Certain users inquired about the possibility of doing the reverse, given that they have subscribers on other platforms. Musk’s tweet coincided with Yaccarino assuming the role of the new Twitter CEO. As the former advertising chief at NBC Universal, Yaccarino took the helm at Twitter during a period when the company was striving to reverse a decline in ad revenue. Yaccarino played a pivotal role in modernising the advertising industry at NBC Universal, which is owned by Comcast Corp.
In early August, Nigerian content creators on Twitter began receiving payments for ads displayed on their feeds. They proudly showcased the various sums received as payments from X on the social media platform. The company had stipulated that creators need to be verified and possess around 500 followers, along with five million impressions, to qualify. X extended the payment program globally, encompassing global users at the end of July. Verified users in Nigeria and worldwide, who met the criteria and impressions threshold, received compensation. Many paid creators took to the platform to display their receipts and express gratitude to Twitter/X owner Musk for this initiative. According to the creators, Musk had given them a reason to remain on the platform and continue producing engaging content. Eligibility for payment requires users to be verified or subscribed to Twitter Blue. In addition to accumulating at least five million impressions on their posts every three months, content creators had to pass a human review for Creator Monetization Standards. Eligible users could join and set up payments from within the monetisation section of the app, accessible from the sidebar on iOS, Android and the web.

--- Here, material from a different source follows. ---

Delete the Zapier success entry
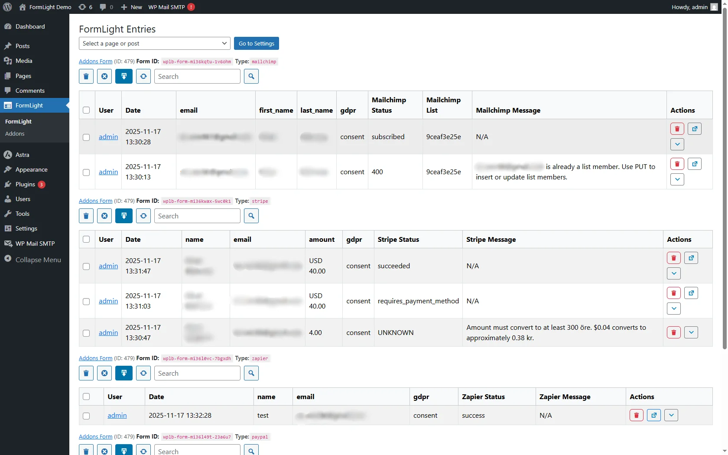Screen dimensions: 728x455 (x=636, y=415)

Reports indicated that the company retained the right to modify or cancel the programme at its discretion, including for business or legal reasons. In May, when Musk imposed a limit on the daily number of tweets users could read on the microblogging site, thousands of users encountered difficulties accessing the platform. The Tesla and SpaceX CEO stated that verified accounts were limited to reading 6,000 posts per day, a measure aimed at mitigating “extreme levels” of data scraping and system manipulation.
Musk’s tweets outlined the temporary limits: “Verified accounts are limited to reading 6,000 posts/day. Unverified accounts to 600 posts/day. New unverified accounts to 300/day.” Frustrated users trying to access or post content encountered messages such as “Rate limit exceeded” or “Cannot retrieve tweets.” Previous instances of outages coincided with reports of data centre closures and significant layoffs at Twitter. Musk, who acquired the social media platform in 2022 for $44 billion, asserted that these actions were necessary for the company’s financial well-being.
Curiously, over the weekend, Musk playfully commented on the microblogging site’s temporary daily reading limits after users expressed displeasure with the new restrictions. “Oh, the irony of hitting view limits due to complaining about view limits,” the billionaire tweeted. He had previously explained that Twitter had imposed these limits to address “extreme levels” of data scraping and system manipulation. Initially set at 6,000 posts per day for verified users, the limit was later increased to 8,000 and then 10,000 posts.